Het hof acht, alles afwegende, oplegging van een voorwaardelijke ISD-maatregel voor de duur van twee jaren met bijzondere voorwaarden en een proeftijd van twee jaren passend en geboden.”

2.3

Artikel 38m lid 1 Sr luidt:

“1. De rechter kan op vordering van het openbaar ministerie de maatregel opleggen tot plaatsing van een verdachte in een inrichting voor stelselmatige daders, indien:

1°. het door de verdachte begane feit een misdrijf betreft waarvoor voorlopige hechtenis is toegelaten;

2°. de verdachte in de vijf jaren voorafgaand aan het door hem begane feit ten minste driemaal wegens een misdrijf onherroepelijk tot een vrijheidsbenemende straf of maatregel, een vrijheidsbeperkende maatregel of een taakstraf is veroordeeld dan wel bij onherroepelijke strafbeschikking een taakstraf is opgelegd, het feit is begaan na tenuitvoerlegging van deze straffen of maatregelen en er voorts ernstig rekening mede moet worden gehouden dat de verdachte wederom een misdrijf zal begaan, en

3°. de veiligheid van personen of goederen het opleggen van de maatregel eist.”

2.4

De rechter die de in artikel 38m lid 1 Sr bedoelde ISD-maatregel oplegt, moet er in de motivering van zijn beslissing blijk van geven dat aan alle in die bepaling gestelde voorwaarden is voldaan.
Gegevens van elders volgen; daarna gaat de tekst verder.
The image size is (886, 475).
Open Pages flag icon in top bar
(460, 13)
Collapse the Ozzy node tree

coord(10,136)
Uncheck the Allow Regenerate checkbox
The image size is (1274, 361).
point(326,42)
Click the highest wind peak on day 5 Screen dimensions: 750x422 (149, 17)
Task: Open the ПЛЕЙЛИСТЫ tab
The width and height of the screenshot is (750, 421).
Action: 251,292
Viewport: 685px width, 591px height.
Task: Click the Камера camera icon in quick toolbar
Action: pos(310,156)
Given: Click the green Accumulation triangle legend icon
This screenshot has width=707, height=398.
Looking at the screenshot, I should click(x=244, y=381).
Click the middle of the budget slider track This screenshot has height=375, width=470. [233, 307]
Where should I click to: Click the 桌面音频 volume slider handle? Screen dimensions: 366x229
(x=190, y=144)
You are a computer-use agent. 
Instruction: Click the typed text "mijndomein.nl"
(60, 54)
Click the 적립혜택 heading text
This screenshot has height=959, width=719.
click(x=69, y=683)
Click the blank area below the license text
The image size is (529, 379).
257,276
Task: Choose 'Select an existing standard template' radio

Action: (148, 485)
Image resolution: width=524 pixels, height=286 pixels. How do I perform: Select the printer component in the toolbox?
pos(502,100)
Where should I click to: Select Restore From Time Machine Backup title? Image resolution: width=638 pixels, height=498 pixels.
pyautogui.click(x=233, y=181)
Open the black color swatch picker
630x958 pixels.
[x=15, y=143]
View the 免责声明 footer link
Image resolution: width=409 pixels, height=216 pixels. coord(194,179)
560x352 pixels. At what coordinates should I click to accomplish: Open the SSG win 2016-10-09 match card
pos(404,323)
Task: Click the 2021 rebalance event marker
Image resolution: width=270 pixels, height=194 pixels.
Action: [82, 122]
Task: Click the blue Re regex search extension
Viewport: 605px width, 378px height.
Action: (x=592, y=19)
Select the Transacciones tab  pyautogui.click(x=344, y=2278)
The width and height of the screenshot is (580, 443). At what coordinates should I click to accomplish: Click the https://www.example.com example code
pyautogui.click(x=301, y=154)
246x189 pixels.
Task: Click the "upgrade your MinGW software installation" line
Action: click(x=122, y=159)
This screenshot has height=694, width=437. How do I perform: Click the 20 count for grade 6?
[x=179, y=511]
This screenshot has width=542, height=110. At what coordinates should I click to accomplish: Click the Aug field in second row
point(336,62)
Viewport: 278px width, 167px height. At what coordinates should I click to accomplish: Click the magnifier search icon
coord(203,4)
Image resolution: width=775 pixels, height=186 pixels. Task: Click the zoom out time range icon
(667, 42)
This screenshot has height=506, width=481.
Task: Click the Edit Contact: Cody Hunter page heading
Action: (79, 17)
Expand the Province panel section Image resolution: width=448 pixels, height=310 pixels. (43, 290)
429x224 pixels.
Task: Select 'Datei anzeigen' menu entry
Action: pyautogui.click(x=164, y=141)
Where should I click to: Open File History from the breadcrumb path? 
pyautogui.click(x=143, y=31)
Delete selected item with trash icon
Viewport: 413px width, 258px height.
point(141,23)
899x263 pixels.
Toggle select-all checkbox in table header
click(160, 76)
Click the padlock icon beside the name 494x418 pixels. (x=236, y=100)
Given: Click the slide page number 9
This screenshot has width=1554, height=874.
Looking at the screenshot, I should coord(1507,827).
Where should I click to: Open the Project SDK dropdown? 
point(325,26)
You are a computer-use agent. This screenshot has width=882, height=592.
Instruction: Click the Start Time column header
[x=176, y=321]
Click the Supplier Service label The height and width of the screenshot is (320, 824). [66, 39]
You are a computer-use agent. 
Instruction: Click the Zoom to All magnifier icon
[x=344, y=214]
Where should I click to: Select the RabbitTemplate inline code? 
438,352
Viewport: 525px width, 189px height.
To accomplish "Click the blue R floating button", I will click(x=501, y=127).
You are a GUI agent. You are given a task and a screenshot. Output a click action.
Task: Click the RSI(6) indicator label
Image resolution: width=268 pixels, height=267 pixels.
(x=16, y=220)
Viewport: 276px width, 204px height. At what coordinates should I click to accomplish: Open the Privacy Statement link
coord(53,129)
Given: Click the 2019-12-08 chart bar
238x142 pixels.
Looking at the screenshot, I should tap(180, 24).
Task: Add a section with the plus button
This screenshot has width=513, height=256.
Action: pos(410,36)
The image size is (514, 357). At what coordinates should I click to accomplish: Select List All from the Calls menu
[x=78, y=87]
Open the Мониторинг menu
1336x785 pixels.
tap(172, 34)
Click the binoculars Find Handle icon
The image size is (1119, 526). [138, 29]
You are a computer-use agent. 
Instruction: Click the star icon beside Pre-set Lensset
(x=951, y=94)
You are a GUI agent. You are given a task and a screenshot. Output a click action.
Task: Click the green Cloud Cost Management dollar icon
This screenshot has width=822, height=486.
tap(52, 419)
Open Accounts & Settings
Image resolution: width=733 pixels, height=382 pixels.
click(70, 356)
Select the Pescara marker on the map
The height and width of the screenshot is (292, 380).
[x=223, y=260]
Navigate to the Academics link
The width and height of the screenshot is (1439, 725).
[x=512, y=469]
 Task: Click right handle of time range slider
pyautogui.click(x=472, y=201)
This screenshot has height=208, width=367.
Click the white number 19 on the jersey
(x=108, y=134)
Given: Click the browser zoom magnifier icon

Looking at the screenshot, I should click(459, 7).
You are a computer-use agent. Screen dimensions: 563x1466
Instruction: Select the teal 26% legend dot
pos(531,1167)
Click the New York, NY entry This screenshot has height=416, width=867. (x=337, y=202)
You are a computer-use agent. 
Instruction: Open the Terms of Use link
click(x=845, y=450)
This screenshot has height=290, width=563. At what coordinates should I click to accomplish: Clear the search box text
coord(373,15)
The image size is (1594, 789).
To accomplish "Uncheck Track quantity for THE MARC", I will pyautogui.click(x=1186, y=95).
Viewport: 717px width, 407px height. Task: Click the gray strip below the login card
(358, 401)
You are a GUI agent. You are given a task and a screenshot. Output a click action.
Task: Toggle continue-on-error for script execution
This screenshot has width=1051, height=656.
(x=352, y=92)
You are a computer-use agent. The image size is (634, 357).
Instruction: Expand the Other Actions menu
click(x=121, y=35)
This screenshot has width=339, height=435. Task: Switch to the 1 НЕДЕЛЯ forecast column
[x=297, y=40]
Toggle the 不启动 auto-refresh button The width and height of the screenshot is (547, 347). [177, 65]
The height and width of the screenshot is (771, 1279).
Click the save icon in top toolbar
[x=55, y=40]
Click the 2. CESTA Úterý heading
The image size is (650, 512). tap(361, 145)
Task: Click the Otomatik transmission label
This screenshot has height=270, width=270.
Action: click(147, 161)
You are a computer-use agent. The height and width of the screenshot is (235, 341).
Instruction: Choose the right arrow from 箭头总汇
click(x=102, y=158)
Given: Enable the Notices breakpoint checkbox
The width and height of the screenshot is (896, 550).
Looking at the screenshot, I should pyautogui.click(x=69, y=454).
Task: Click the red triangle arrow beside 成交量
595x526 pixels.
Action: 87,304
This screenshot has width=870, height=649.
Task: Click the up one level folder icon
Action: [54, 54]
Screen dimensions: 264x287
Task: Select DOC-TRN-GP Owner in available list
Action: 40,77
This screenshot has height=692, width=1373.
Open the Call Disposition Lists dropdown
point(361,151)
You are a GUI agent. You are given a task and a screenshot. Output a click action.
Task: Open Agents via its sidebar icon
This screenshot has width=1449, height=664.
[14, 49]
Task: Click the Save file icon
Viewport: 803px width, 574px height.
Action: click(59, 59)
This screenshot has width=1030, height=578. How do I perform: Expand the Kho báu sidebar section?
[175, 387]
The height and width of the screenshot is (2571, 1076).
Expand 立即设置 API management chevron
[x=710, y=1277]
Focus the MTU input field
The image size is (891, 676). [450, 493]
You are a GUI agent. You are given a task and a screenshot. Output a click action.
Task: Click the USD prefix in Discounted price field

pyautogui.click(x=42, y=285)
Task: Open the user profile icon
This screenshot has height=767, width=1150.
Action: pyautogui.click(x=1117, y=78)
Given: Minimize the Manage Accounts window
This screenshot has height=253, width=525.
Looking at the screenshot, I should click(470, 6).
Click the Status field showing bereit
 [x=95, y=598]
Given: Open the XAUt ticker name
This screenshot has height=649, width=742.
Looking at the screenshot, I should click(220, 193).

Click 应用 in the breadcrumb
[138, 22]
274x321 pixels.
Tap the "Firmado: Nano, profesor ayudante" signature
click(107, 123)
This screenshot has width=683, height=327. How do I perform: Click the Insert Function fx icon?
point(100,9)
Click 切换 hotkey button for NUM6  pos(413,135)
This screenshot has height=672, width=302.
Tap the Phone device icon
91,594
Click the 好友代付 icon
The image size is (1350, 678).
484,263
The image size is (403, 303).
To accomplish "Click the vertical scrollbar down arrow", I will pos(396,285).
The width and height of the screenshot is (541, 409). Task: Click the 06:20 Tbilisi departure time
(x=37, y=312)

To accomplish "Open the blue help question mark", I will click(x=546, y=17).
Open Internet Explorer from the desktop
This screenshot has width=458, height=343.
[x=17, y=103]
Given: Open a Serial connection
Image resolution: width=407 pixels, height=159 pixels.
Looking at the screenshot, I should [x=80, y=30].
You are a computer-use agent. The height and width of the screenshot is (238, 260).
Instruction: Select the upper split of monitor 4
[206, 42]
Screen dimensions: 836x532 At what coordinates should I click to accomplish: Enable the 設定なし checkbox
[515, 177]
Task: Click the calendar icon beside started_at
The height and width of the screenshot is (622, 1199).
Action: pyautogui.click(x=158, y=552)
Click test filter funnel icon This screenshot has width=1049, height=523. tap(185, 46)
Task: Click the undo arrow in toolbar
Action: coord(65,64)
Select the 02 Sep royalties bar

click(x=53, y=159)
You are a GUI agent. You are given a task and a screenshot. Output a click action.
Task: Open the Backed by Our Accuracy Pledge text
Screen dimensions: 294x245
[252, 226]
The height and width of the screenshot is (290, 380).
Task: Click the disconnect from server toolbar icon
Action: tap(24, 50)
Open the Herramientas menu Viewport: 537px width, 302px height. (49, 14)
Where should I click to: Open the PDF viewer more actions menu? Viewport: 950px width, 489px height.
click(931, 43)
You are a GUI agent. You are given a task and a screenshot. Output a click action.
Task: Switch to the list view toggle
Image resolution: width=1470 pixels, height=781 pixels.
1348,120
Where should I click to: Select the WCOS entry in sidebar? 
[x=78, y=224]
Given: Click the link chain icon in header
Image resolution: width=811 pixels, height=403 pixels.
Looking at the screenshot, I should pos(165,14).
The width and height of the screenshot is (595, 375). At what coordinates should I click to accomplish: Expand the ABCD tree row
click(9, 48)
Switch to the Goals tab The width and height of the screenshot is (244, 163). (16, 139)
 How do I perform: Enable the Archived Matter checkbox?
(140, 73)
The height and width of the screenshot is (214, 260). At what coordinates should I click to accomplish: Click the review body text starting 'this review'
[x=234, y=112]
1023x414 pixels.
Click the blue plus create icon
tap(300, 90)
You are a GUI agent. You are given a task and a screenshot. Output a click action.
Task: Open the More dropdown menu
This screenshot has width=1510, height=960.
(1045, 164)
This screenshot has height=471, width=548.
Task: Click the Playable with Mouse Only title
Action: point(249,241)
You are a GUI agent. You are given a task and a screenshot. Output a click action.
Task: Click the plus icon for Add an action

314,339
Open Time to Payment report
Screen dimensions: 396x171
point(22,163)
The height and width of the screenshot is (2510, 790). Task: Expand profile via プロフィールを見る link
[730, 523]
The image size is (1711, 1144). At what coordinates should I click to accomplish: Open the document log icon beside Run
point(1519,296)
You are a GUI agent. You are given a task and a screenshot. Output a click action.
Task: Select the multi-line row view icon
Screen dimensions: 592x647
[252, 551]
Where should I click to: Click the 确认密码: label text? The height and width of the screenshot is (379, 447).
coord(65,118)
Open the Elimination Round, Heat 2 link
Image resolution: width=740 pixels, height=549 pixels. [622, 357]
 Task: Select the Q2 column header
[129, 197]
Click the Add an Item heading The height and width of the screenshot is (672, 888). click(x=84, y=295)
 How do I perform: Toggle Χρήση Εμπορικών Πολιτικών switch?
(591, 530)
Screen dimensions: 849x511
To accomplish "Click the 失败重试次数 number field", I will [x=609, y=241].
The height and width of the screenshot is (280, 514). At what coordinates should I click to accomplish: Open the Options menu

Meer in het bijzonder moet hij met zoveel woorden tot uitdrukking brengen dat de voorwaarden als bedoeld in artikel 38m lid 1, aanhef en onder 2° en 3°, Sr zijn vervuld.

2.5

Uit de hiervoor onder 2.2 weergegeven overwegingen van het hof blijkt niet dat er ernstig rekening mee moet worden gehouden dat de verdachte wederom een misdrijf zal begaan, en dat de veiligheid van personen of goederen het opleggen van de maatregel eist. De enkele overweging van het hof dat de verdachte “voldoet aan de wettelijke criteria” voor oplegging van de maatregel, volstaat daartoe niet. De oplegging van de ISD-maatregel is dan ook ontoereikend gemotiveerd.

2.6

Het cassatiemiddel slaagt.

3 Beoordeling van het tweede cassatiemiddel

Gelet op de beslissing die hierna volgt, is bespreking van het cassatiemiddel niet nodig.